1.2. The need of a new parallel solver
Moving to parallel STEPS has greatly improved performance compared to the serial solution. However, as the hardware and software of high-performance computing have advanced in recent years, noticeable bottlenecks have been observed in modeling applications with STEPS. The main objective of this article is to identify these bottlenecks and address them with a new parallel implementation.

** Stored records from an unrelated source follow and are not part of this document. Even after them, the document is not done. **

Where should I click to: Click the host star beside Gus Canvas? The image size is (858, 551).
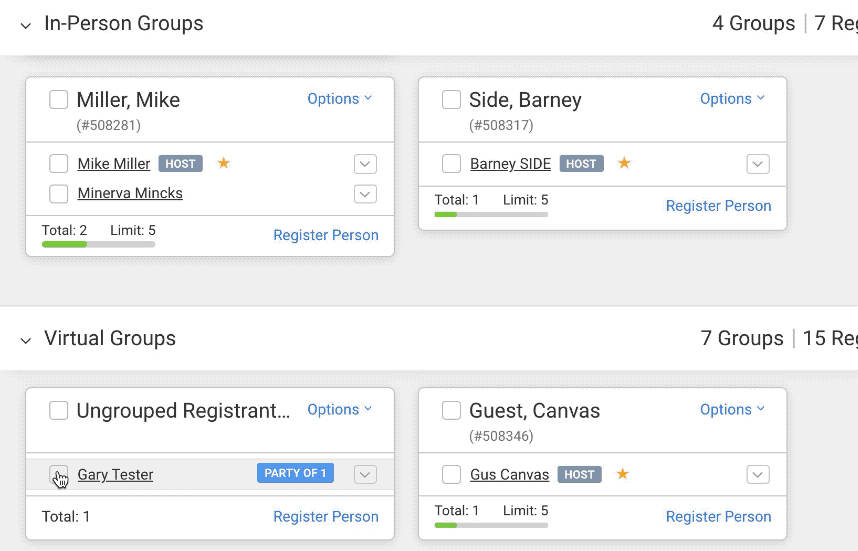pyautogui.click(x=622, y=474)
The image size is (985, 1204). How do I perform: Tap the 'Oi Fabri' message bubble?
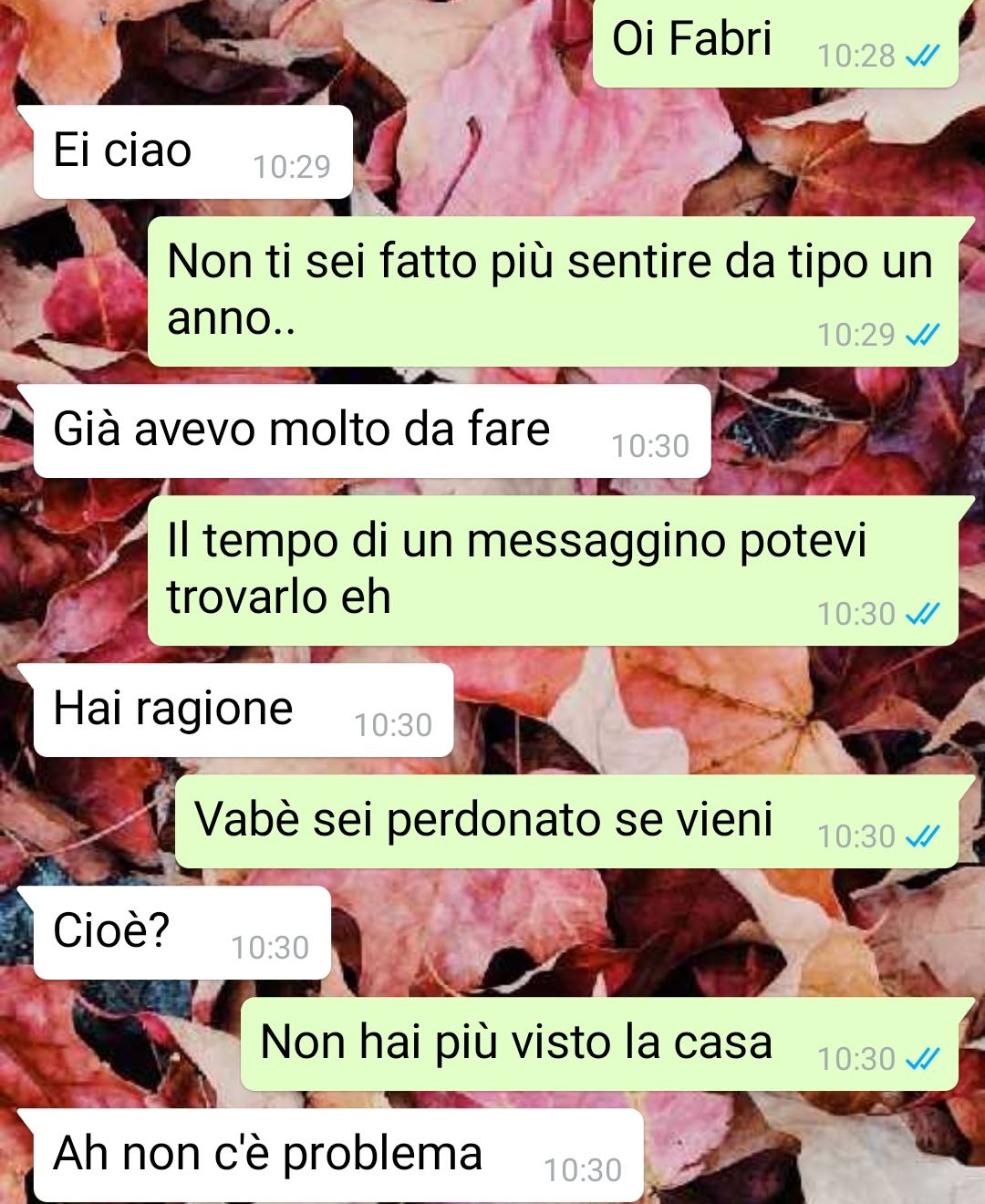(x=776, y=43)
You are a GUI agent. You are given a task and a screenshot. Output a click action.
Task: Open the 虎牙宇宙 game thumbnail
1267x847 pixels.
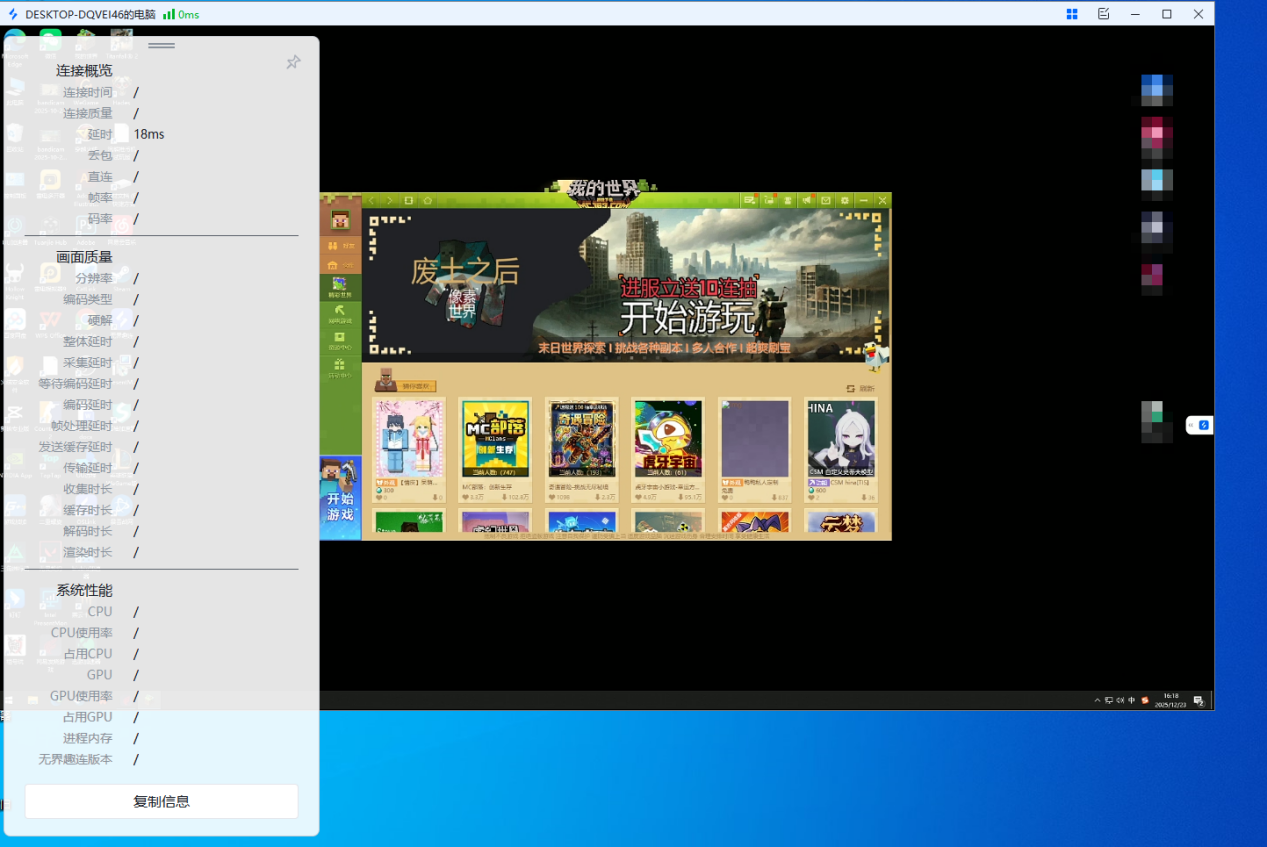point(668,441)
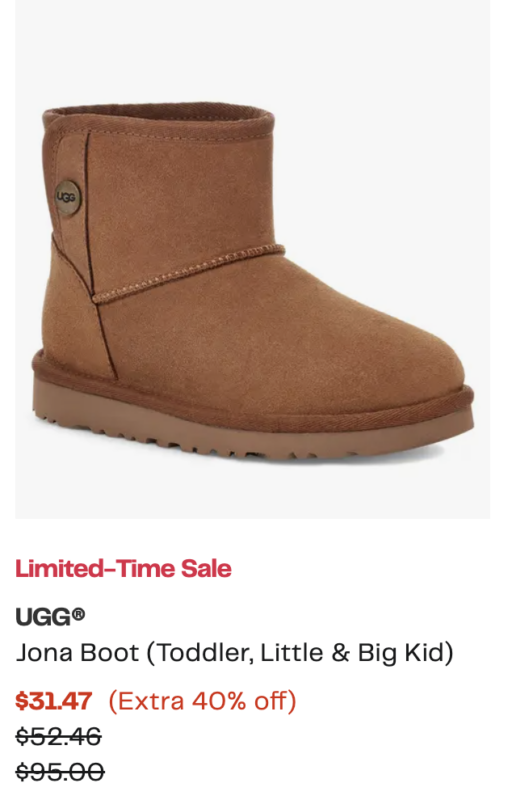The height and width of the screenshot is (800, 512).
Task: Click the Extra 40% off text
Action: pos(202,701)
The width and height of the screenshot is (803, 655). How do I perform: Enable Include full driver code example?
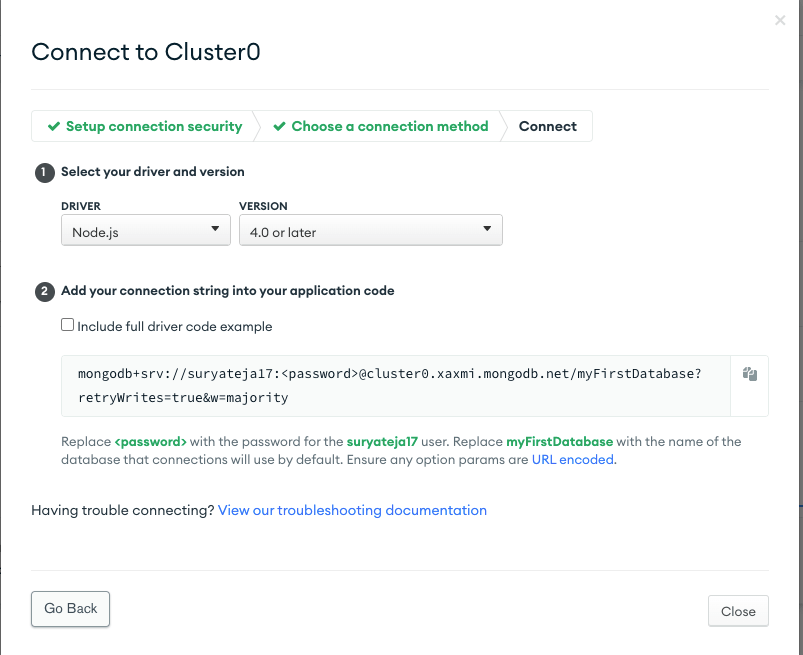[68, 325]
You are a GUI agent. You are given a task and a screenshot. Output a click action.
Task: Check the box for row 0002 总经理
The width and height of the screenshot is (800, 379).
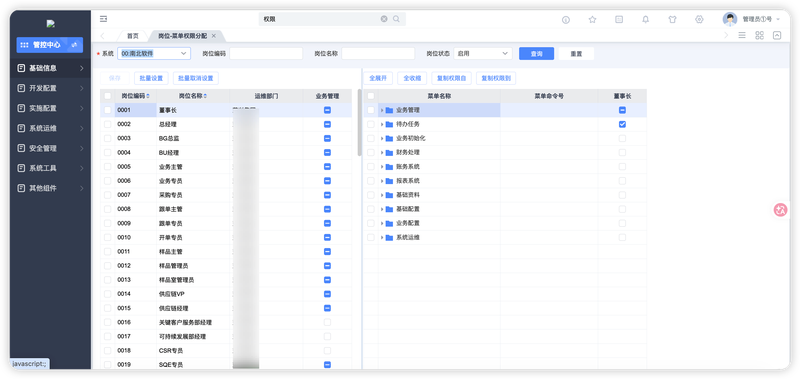108,124
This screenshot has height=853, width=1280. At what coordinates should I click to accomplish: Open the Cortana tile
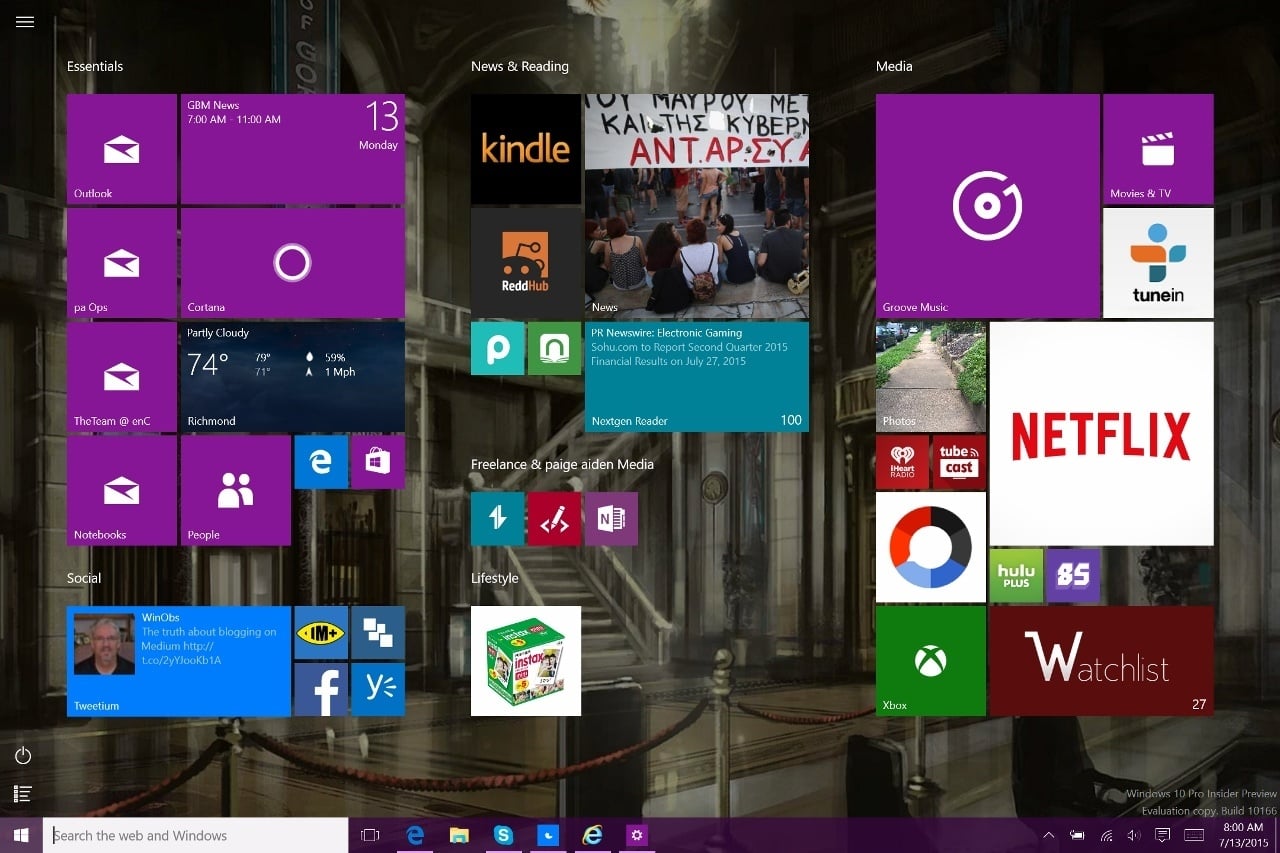[292, 263]
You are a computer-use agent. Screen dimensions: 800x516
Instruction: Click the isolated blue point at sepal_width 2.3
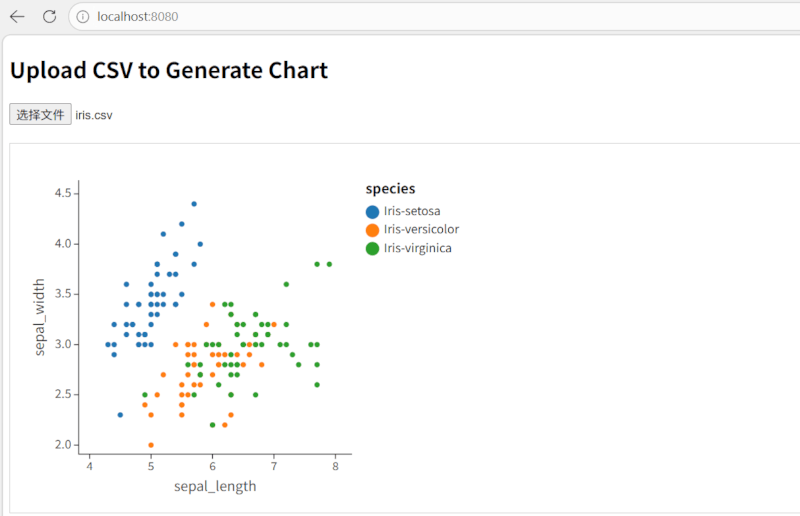pos(120,414)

For many scientific applications, the memory capacity of High-Performance Computing (HPC) systems is one of the main constraints for running simulations at scale. A large number of today's HPC systems have about 2~3GB of main memory per core (Zivanovic et al., 2017). This is an improvement compared to previous BlueGene-like systems where memory capacity is typically ~1GB per core. Current systems are increasingly heterogeneous with the use of accelerators such as GPUs. The memory capacity of such a system is significantly lower compared to what is commonly available on host CPUs. In the case of Intel Knights Landing processors (Sodani et al., 2016), the total capacity is approximately 0.2GB per core. The next generation of processors such as Intel Sapphire Rapids will most likely have a per-core memory capacity similar to the current generation. This poses a significant challenge to application developers: on the one hand the raw computing power is significantly increasing with architectures like GPUs, while on the other hand maintaining a low memory footprint becomes increasingly important to achieve better performance.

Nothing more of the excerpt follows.